As the residency began, I realised I was increasingly exploring a paradox: the image of science as the realm of absolute and uncontroversial knowledge and its reality full of incertitude, even with the development of modern imagery. Could this brain tumour be a stroke, could this image of a cancer affecting the spinal cord actually be caused by an infection?

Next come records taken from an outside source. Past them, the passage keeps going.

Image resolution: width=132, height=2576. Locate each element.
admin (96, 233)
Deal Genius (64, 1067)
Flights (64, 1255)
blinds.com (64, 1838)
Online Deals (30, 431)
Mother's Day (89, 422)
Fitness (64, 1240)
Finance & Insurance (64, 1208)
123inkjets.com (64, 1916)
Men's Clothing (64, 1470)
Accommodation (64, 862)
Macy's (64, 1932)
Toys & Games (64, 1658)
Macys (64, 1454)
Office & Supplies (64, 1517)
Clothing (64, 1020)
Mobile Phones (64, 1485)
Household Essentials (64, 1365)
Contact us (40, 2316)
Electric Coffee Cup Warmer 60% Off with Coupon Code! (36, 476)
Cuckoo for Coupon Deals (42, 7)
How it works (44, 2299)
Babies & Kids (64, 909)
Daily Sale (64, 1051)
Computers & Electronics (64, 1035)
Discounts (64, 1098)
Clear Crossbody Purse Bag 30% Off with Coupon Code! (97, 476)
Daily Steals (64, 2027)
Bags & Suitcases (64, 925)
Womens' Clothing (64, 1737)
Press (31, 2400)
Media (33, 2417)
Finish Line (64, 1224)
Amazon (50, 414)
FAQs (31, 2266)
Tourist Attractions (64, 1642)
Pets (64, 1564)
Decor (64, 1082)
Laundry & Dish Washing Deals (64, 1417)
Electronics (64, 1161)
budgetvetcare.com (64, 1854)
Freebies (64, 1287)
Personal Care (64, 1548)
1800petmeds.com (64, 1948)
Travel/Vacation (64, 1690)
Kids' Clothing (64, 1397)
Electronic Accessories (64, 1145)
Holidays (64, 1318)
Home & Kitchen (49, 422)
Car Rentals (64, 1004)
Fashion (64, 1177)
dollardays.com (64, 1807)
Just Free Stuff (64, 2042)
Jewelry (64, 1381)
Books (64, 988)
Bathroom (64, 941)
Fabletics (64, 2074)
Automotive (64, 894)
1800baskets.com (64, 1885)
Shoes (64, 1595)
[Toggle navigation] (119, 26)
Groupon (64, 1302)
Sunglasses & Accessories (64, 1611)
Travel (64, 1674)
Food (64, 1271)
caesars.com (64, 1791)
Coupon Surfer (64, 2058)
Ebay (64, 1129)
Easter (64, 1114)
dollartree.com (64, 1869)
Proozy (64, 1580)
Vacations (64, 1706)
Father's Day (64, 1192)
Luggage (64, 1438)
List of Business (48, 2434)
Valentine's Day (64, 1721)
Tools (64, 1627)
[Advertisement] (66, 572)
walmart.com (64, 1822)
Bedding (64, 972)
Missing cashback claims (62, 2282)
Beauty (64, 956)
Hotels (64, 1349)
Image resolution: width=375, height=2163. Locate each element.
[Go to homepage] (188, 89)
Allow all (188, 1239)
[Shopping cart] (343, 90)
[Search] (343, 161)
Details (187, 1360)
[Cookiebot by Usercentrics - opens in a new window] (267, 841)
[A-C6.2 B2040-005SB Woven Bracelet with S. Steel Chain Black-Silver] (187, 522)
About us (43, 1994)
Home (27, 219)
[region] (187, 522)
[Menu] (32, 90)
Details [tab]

The visual impact was at times gruesome, the clinics were emotionally overwhelming on a regular basis; death and deformity became my nightmarish companions. Sometimes the image of the super hero would come to mind; a superman that would never wear the flashy outfit and soar to the sky among the gasps of admiration of a crowd of admirers but rather an anonymous hero… one who contemplates his possible ambiguity with the power he wields or the power invested in him by patients.
Surprisingly language took precedence; doctors’ quotations which emerged from increasingly unguarded interviews created a tension with the abstract emotions on the canvas. The digital drawings sprung to life. The idea of an installation evoking the alliance of science with the complexity of human nature and the spiritual side of healing emerged as a way to encompass the whole residency.